"Therefore if the Son makes you free, you shall be free indeed."

Monday, December 31, 2012

December Books

Last day of the year!  I hope you have a wonderful 2013!

I started the year reading a book about grace, and the last book I finished was about the prodigal son - a benefactor of his father's mercy and grace.  Good thoughts for this year!  Here are the books I finished this month.

Sixty Million Frenchmen Can't Be Wrong
by Jean Benoit Nadeau and Julie Barlow  -- I got this from my Amazon Wishlist. It tells about the French mindset and covers history and the importance of the State to the French. I especially enjoyed the chapters on World War II and the war in Algeria and how both have shaped France today. I also liked the chapter on the language and French thoughts of what is private compared, say, to the average North American.   These are just a few things I copied and shared on Facebook while reading this book.

I'm reading a book about the French, and the authors said "The French love of grandeur and power unfortunately does translate into a tendency to hoard power.  As noble and well-intentioned as politicians may be, they tend to treat their elected positions like personal possessions. ... In France, a whopping 89 percent of députés and 60 percent of senators hold another office at the same time. Half of them hold three!"  For example former President Jacques Chirac: "while mayor of Paris from 1977 to 1995 he was also the prime minister of France, from 1984 to 1986 he was député for his home region of Corrèze and député in the European Parliament."  (pg. 56)

"Language is a national complex in France.  Anglo-Americans consider language a tool, but the French regard it as an accomplishment, even a work of art.  They love and cherish their language in ways that are almost incomprehensible to English speakers.

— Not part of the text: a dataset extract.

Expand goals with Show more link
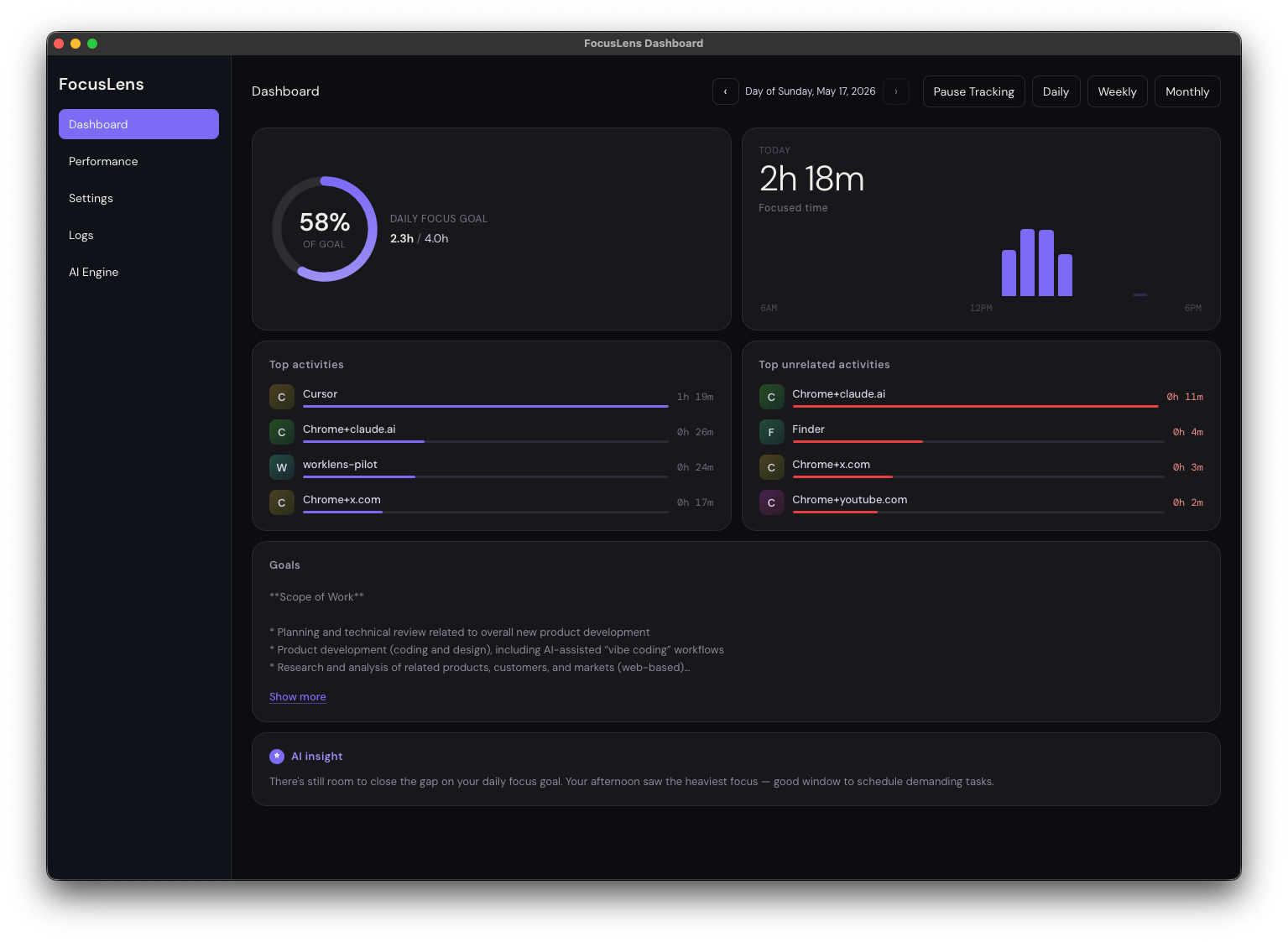This screenshot has width=1288, height=942. point(298,697)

It's their national monument."  (pg. 162)

"The French are always surprised to hear that there are from five to ten times more accepted words in the English language than in French (they will typically talk about how much "richer" the French language is than English and assume by deduction that French has more words).  In French, the boundaries between what is acceptable and what is not are clearly defined and enforced by the Académie and the government.  In English, there is no body that rules out words."  (pg. 164)

"Because so many people speak English in so many different ways, 'getting the message through' is the spirit that dominates the use of English today.  Contrary to what many French believe, English is not a simple language.  As a French académicien once put it, English is a language that is relatively easy to speak poorly.  The real difference is that, unlike the French, English speakers tolerate poor use of their language." (pg. 169)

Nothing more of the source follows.